As relaxing as the release is, I'm reminded that that guy in the mirror still wants the life
The validation of a finely crafted creation that exemplifies my personality and passion for creative media
The dull but reassuring letters, bricks and decorative crap that make up an owned home
The relaxing calm of attaining just that right ******* wavelength with someone, where conversation flows with the same notes and tones and can go on for as long or as short as it likes without breaking the bond between the eyes
Be it from a woman, who can dance and talk and looks good in shorts
Or.. well, from the exception to the rule in those other interests
I, like most of us dumb self involved ******* and wankers, wouldn't mind being close to someone again
Forgive my hollow faith in it, like my ambitions and the foundations of my future, I fear it'll just smash leaving glass in my toes and the same old ******* walls around me.
But that doesn't mean I can't ignore all that.
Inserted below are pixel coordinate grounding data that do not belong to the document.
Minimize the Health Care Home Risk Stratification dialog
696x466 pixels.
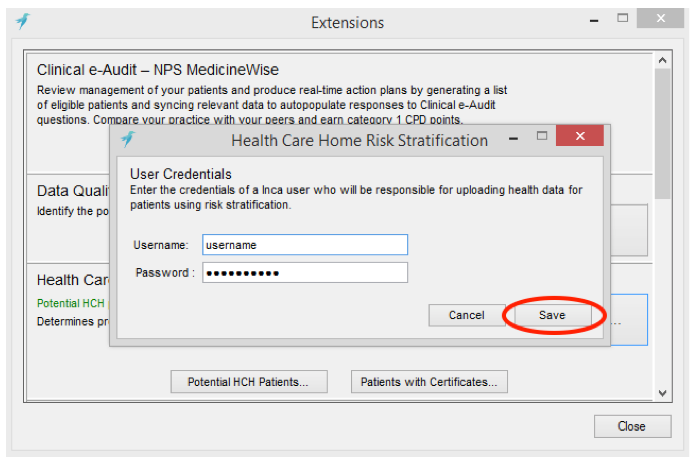[514, 139]
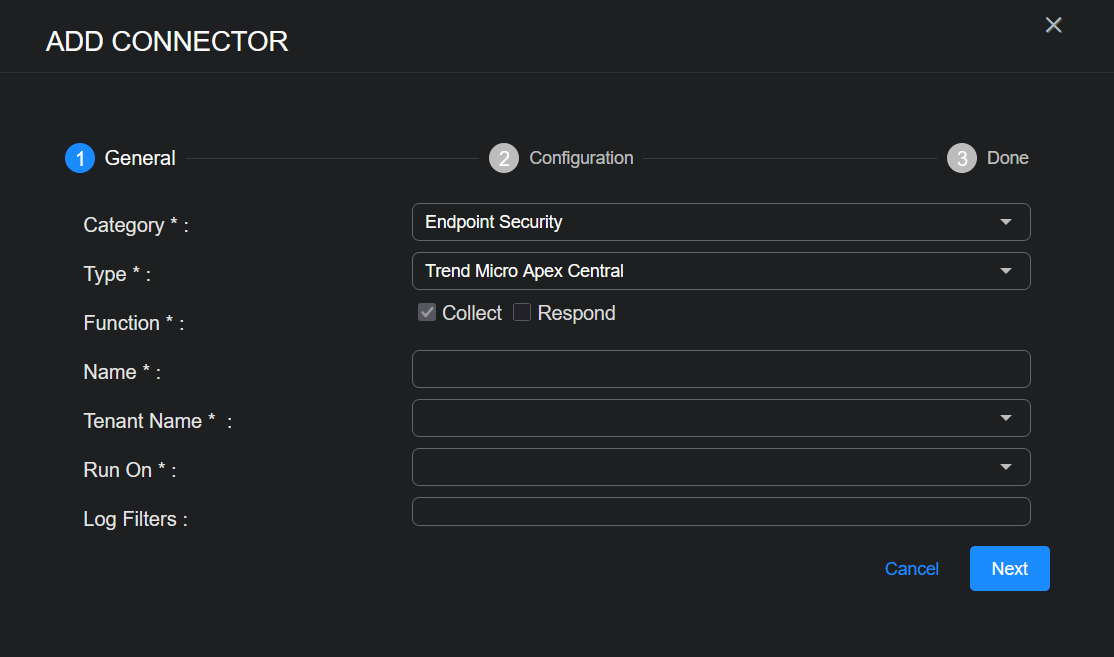The width and height of the screenshot is (1114, 657).
Task: Open the Category dropdown arrow
Action: click(1006, 222)
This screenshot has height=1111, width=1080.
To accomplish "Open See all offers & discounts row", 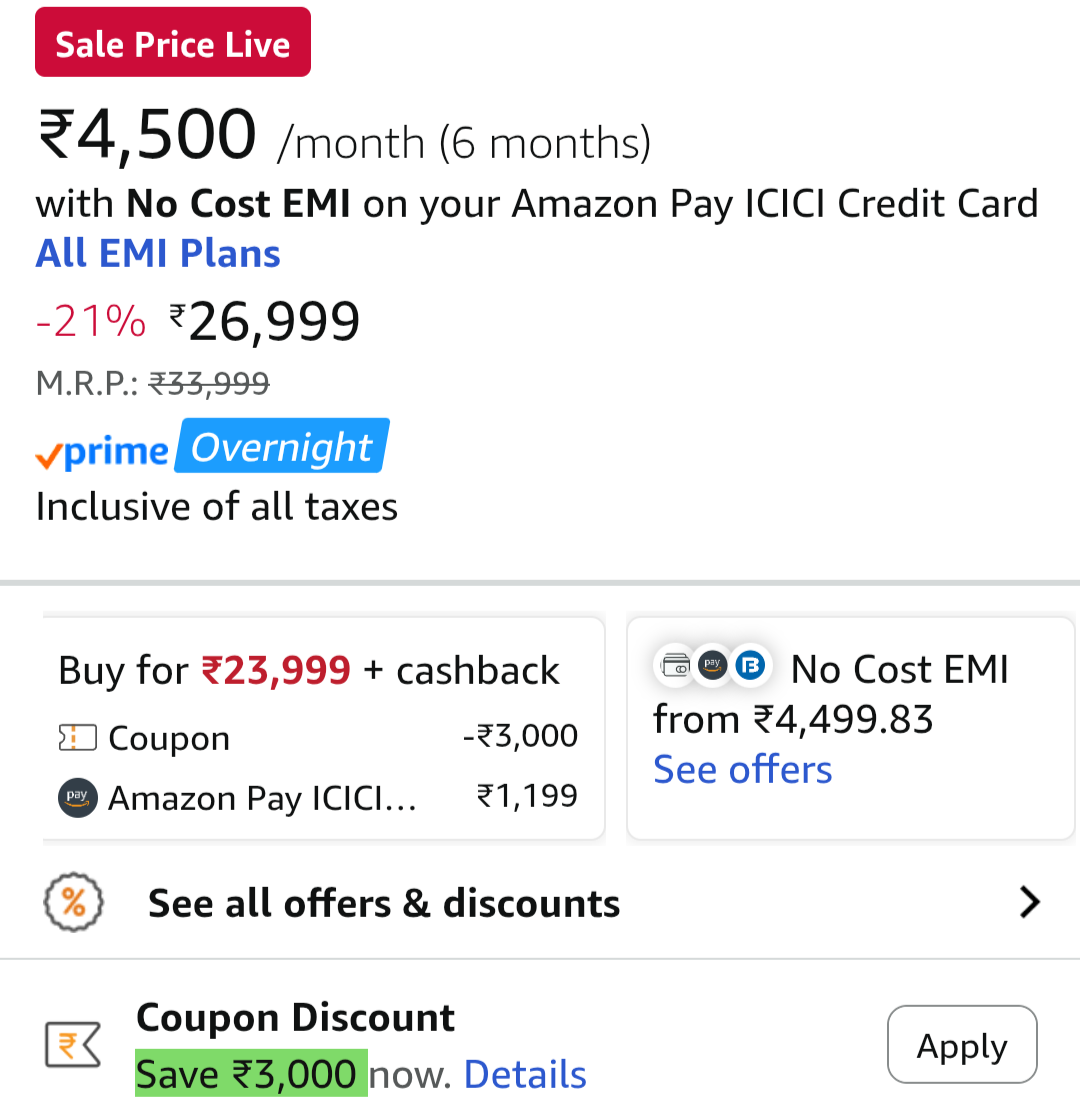I will coord(384,904).
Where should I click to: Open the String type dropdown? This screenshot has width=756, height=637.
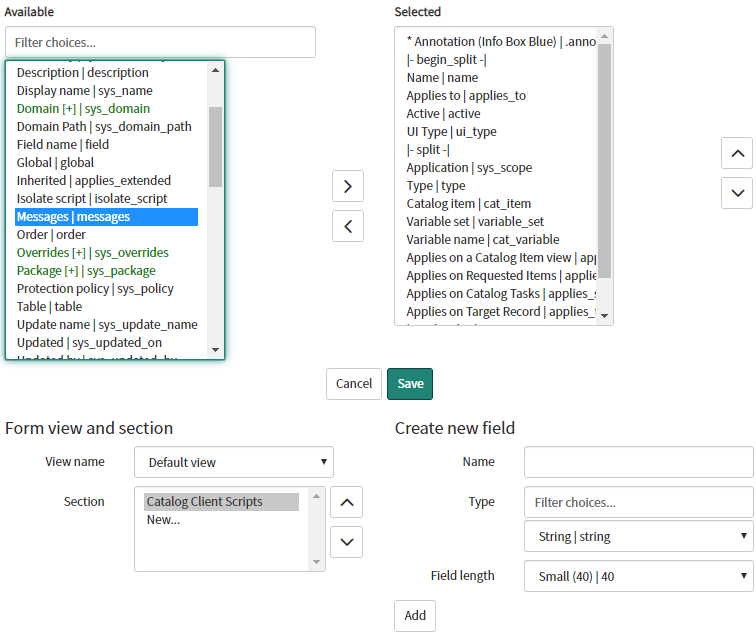click(x=638, y=537)
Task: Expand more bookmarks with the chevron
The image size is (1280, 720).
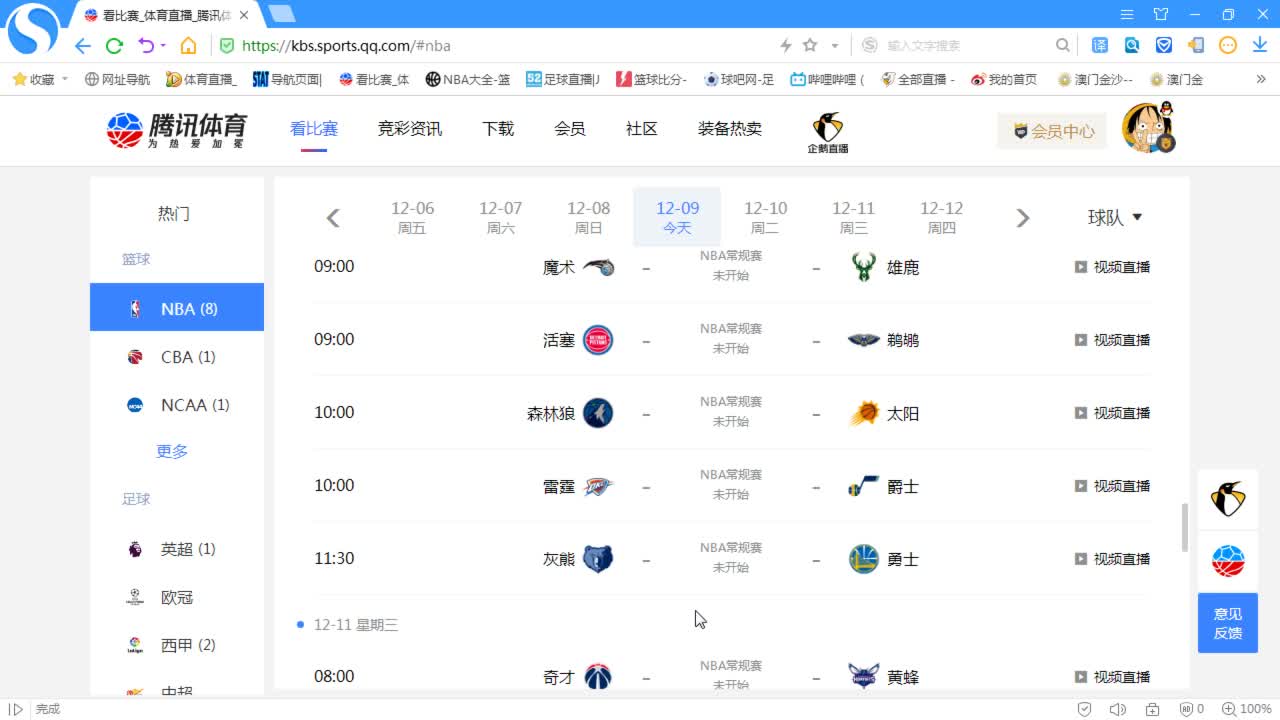Action: tap(1260, 79)
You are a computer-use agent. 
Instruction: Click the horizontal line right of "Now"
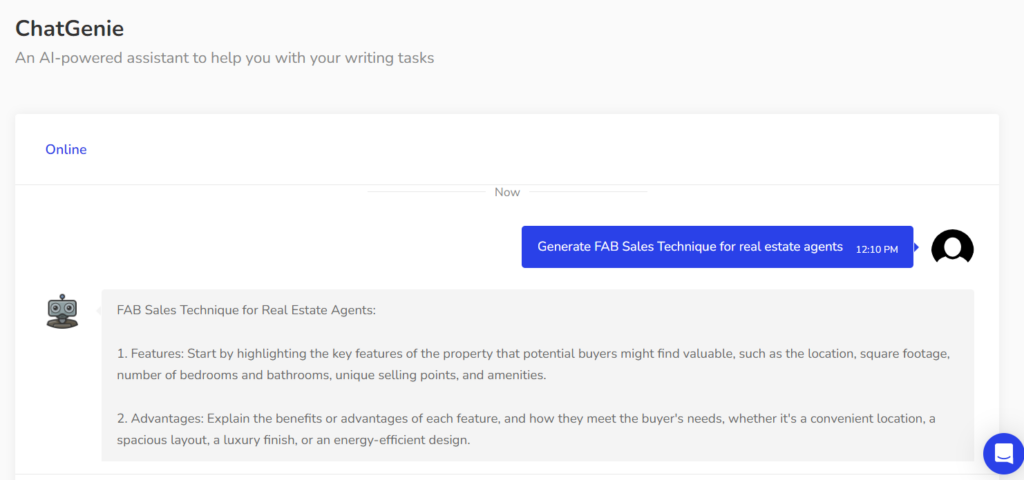pos(588,191)
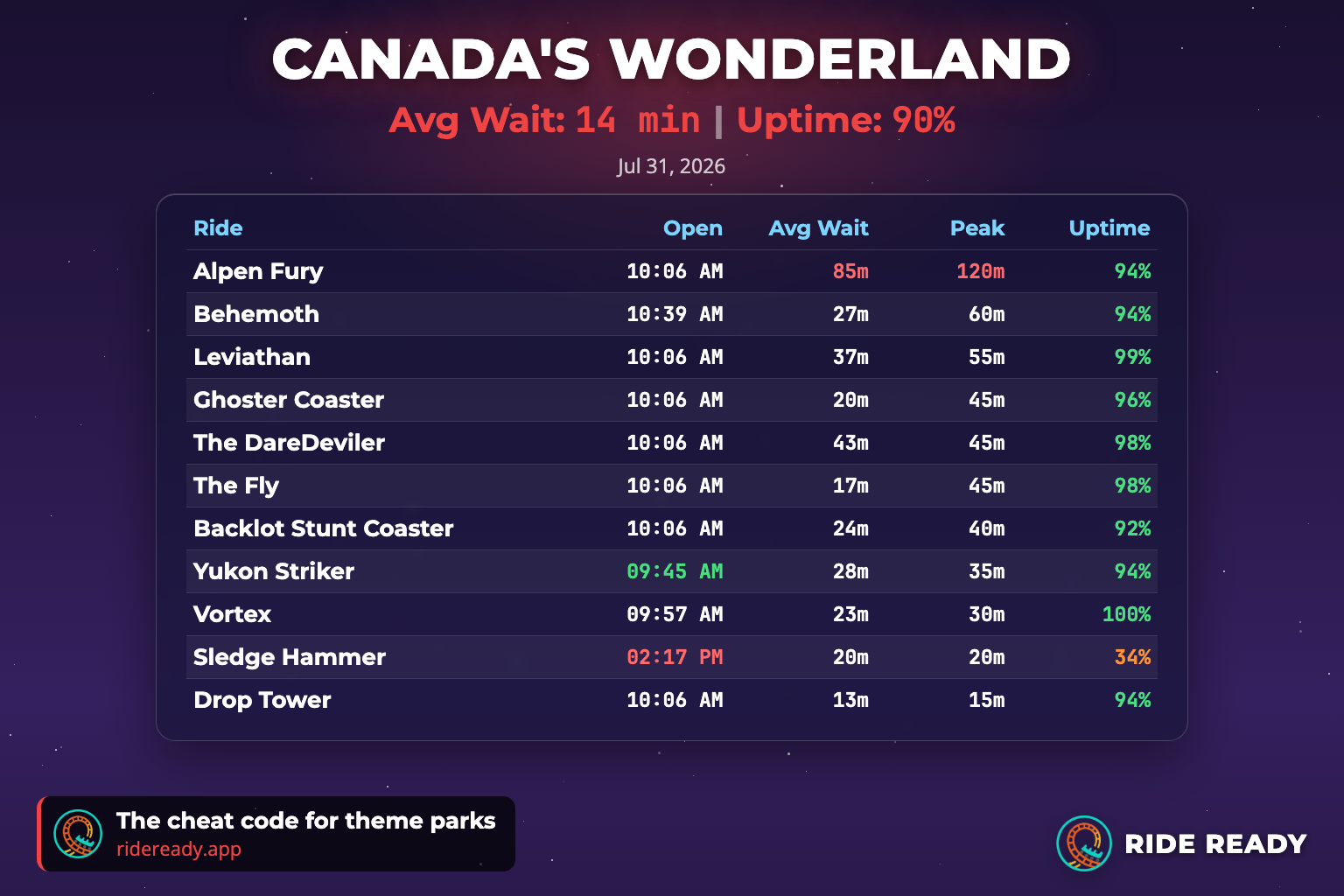Click the Jul 31, 2026 date label
The width and height of the screenshot is (1344, 896).
671,166
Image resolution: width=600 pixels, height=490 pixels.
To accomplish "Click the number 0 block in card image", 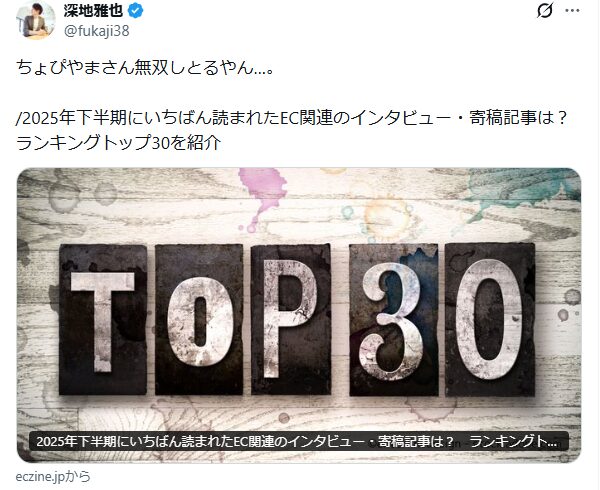I will click(x=490, y=320).
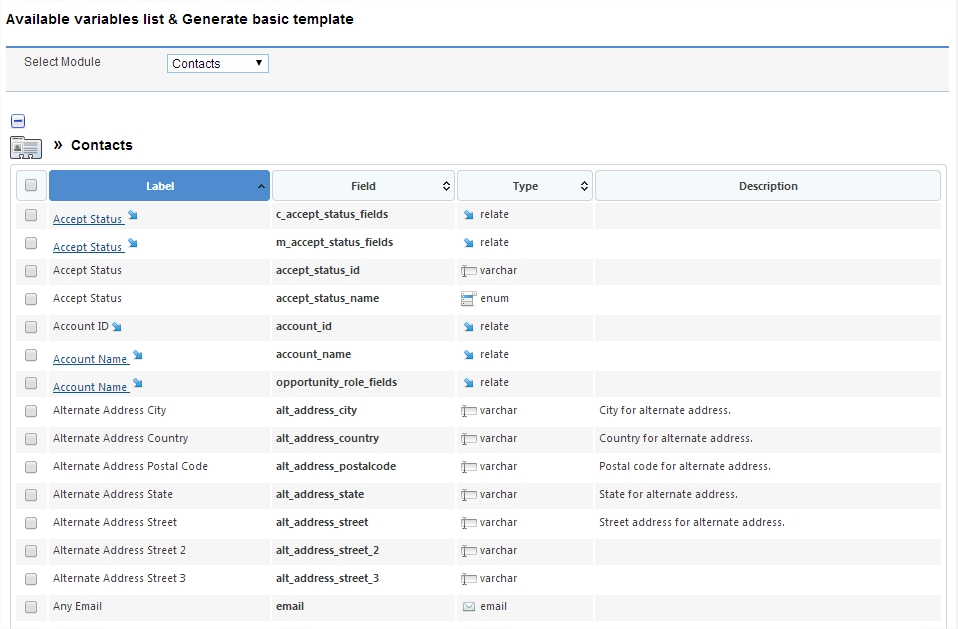The image size is (958, 629).
Task: Click relate icon in c_accept_status_fields row
Action: (468, 215)
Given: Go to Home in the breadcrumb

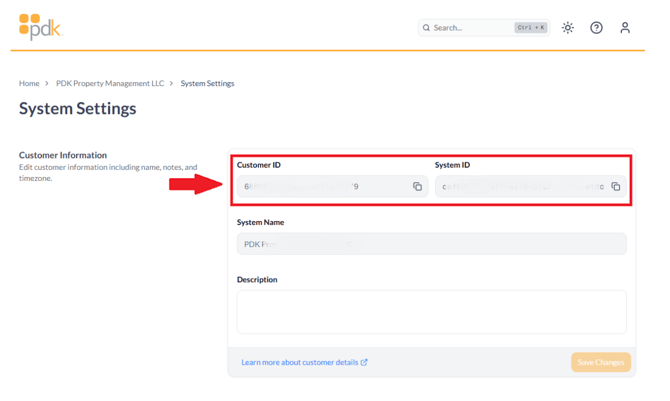Looking at the screenshot, I should 29,84.
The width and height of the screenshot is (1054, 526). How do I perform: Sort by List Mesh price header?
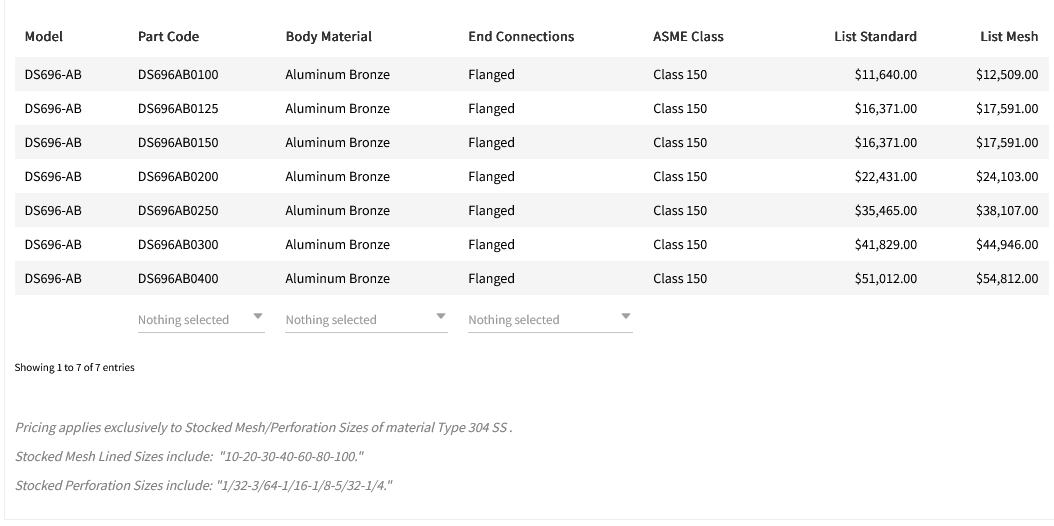point(1009,37)
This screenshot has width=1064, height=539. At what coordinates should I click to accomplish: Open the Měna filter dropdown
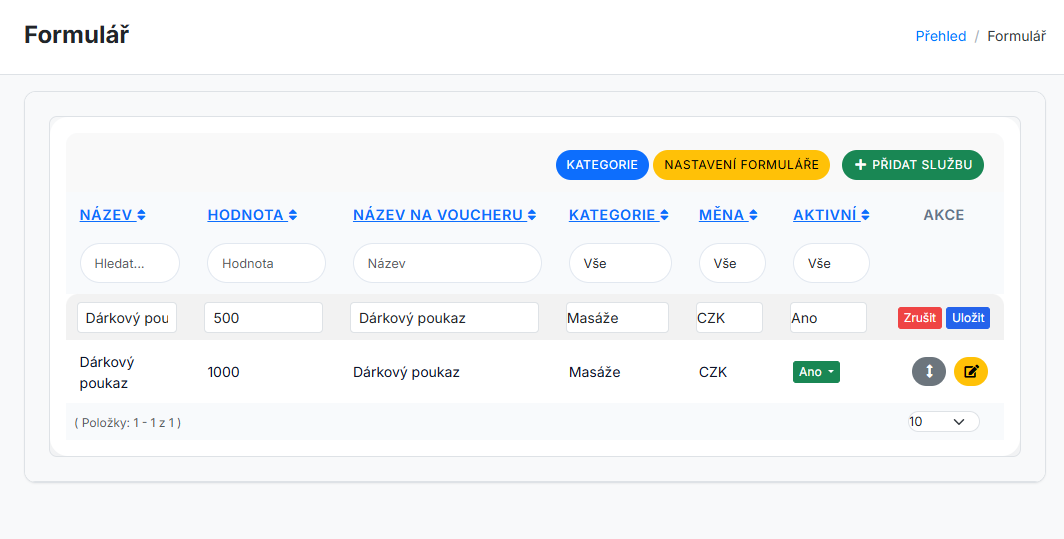click(732, 264)
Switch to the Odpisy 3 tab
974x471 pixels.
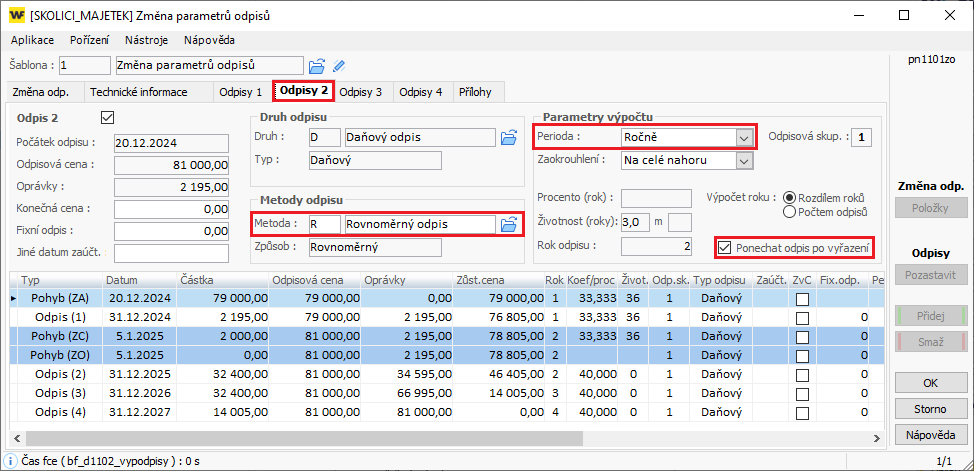pos(360,92)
Or at least help myself let it all go.
Doesn't mean I can't smile for that girl who takes my picture, giving me that look of understanding from across the hall.
Doesn't mean I can't sit in a field surrounded by friends, holding two drinks and laughing at my mistakes.
Doesn't mean I can't rattle out a few words to get this **** off my mind.
And wake up the next day, drink a cold sobering glass of optimism,
and get the **** on with it.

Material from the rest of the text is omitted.